Copy out the following lines word for word, from the line containing "Image resolution: width=1149" up to and including the line containing "Action: point(1415,46)".

- - - - -

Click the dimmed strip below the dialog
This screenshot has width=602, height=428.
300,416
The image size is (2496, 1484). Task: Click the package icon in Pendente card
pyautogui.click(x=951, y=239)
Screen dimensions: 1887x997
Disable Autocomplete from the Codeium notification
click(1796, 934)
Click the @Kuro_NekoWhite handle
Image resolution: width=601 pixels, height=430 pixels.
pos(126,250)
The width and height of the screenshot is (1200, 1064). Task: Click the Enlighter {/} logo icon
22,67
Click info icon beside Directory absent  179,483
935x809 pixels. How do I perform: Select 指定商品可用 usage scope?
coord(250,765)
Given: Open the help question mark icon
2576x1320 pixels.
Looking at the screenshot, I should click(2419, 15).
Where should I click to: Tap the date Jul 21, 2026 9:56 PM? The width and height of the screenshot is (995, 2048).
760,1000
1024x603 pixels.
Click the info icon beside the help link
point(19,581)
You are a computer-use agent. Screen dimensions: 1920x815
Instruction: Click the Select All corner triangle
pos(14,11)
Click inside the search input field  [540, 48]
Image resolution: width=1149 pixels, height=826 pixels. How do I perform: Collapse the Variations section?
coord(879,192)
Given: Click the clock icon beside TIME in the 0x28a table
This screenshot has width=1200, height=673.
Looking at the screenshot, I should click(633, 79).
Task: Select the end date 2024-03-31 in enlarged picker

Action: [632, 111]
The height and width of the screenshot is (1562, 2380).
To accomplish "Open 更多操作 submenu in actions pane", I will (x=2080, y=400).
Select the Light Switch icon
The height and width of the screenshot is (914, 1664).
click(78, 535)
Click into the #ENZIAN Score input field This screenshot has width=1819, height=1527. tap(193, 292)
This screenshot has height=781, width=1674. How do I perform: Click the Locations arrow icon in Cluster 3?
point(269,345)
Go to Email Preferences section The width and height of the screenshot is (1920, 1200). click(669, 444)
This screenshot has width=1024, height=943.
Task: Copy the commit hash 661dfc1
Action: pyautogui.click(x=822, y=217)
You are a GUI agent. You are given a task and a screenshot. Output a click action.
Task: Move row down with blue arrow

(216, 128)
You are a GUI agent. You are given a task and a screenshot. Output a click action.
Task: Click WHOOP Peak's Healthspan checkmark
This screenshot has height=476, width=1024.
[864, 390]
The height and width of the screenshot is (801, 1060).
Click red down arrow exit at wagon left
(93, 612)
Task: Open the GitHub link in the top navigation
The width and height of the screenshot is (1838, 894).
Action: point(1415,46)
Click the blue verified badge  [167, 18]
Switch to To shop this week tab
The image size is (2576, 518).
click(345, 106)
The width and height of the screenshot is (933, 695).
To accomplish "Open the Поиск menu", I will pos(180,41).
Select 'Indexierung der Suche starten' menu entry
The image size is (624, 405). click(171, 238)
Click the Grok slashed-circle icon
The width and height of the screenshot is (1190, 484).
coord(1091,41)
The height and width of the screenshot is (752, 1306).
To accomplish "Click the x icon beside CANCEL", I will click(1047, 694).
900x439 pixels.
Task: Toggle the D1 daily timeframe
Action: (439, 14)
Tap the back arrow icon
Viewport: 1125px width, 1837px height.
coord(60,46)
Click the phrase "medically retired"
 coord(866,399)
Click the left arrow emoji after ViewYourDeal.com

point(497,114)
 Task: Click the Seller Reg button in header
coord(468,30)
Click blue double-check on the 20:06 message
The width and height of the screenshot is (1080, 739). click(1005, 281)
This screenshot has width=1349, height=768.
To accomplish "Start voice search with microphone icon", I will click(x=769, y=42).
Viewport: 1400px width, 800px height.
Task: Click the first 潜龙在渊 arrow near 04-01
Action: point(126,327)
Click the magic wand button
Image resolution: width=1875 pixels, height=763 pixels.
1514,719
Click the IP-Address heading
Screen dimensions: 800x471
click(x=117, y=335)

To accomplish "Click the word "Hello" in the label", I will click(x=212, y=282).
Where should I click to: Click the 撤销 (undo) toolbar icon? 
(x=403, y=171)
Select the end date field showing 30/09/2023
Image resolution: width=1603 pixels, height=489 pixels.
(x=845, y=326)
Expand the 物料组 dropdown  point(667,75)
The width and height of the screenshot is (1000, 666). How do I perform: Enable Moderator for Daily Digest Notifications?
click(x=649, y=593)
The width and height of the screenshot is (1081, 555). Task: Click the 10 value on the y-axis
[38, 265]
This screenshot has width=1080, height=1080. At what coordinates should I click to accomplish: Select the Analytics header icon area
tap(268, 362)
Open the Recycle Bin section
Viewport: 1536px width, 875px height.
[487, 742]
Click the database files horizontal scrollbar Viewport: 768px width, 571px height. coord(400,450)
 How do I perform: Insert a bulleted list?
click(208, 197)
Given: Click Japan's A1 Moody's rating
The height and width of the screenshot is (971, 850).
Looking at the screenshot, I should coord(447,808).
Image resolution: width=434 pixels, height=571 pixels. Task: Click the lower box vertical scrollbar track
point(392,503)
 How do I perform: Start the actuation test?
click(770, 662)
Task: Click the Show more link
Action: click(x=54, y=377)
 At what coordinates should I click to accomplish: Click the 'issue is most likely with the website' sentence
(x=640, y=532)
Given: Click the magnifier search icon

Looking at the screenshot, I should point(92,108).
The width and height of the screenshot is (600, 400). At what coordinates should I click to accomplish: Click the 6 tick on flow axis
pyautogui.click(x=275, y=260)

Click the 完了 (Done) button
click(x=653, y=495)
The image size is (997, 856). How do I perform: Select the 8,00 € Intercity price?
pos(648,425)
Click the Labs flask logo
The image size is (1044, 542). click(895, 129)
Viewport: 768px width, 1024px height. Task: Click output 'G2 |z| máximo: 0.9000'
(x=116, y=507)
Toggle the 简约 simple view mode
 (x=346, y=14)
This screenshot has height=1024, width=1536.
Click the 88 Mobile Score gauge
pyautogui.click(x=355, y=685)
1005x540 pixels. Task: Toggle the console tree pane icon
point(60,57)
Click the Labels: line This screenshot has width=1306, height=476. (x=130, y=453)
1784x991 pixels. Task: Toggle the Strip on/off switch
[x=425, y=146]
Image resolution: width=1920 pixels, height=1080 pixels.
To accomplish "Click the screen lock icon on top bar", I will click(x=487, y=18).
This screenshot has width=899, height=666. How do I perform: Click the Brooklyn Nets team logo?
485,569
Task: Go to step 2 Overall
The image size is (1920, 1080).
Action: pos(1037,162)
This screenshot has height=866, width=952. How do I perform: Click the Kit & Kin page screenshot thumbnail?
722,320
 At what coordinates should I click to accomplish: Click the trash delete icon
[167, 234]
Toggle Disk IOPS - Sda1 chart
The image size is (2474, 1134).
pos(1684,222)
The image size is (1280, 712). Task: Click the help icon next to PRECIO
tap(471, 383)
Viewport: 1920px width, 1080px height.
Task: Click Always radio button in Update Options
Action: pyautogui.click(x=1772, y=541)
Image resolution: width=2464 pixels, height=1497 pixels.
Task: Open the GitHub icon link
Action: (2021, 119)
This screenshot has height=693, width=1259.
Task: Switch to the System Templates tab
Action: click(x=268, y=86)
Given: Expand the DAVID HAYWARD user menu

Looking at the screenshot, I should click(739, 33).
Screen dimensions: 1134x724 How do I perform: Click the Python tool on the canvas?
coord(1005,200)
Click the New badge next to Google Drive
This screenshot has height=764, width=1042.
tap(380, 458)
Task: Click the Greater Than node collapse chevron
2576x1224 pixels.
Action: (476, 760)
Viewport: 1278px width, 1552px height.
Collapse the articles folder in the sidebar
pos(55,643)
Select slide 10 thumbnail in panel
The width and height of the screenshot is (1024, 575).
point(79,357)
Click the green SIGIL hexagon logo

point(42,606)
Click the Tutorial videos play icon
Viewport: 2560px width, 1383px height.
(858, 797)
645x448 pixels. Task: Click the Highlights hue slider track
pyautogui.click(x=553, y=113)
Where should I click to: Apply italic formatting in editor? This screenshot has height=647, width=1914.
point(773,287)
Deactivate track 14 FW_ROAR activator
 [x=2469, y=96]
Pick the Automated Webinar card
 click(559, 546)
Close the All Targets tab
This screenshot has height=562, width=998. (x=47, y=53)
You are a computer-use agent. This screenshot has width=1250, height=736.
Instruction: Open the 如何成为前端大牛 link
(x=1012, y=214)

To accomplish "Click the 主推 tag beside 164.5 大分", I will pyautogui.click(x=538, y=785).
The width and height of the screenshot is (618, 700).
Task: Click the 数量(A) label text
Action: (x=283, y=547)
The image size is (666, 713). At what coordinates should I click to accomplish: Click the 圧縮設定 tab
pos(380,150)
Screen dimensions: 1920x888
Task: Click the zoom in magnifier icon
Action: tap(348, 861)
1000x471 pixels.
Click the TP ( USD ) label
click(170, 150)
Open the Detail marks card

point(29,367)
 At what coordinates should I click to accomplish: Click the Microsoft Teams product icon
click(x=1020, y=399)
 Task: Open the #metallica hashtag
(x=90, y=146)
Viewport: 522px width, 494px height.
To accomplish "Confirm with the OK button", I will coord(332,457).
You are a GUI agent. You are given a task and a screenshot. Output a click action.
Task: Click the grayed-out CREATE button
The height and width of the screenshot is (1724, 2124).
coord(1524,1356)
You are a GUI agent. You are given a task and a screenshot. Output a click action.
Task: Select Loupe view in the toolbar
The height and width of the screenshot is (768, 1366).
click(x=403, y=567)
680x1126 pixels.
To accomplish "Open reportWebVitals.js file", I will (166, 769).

- - - - -

#### THE RESPONSE:
Image resolution: width=1149 pixels, height=826 pixels. How do I perform: Collapse the Variations section?
coord(879,192)
Given: Click the clock icon beside TIME in the 0x28a table
This screenshot has width=1200, height=673.
Looking at the screenshot, I should click(633, 79).
Task: Select the end date 2024-03-31 in enlarged picker

Action: [632, 111]
The height and width of the screenshot is (1562, 2380).
To accomplish "Open 更多操作 submenu in actions pane", I will (x=2080, y=400).
Select the Light Switch icon
The height and width of the screenshot is (914, 1664).
click(78, 535)
Click into the #ENZIAN Score input field This screenshot has width=1819, height=1527. tap(193, 292)
This screenshot has height=781, width=1674. How do I perform: Click the Locations arrow icon in Cluster 3?
point(269,345)
Go to Email Preferences section The width and height of the screenshot is (1920, 1200). click(669, 444)
This screenshot has width=1024, height=943.
Task: Copy the commit hash 661dfc1
Action: pyautogui.click(x=822, y=217)
You are a GUI agent. You are given a task and a screenshot. Output a click action.
Task: Move row down with blue arrow

(216, 128)
You are a GUI agent. You are given a task and a screenshot. Output a click action.
Task: Click WHOOP Peak's Healthspan checkmark
This screenshot has height=476, width=1024.
[864, 390]
The height and width of the screenshot is (801, 1060).
Click red down arrow exit at wagon left
(93, 612)
Task: Open the GitHub link in the top navigation
The width and height of the screenshot is (1838, 894).
Action: point(1415,46)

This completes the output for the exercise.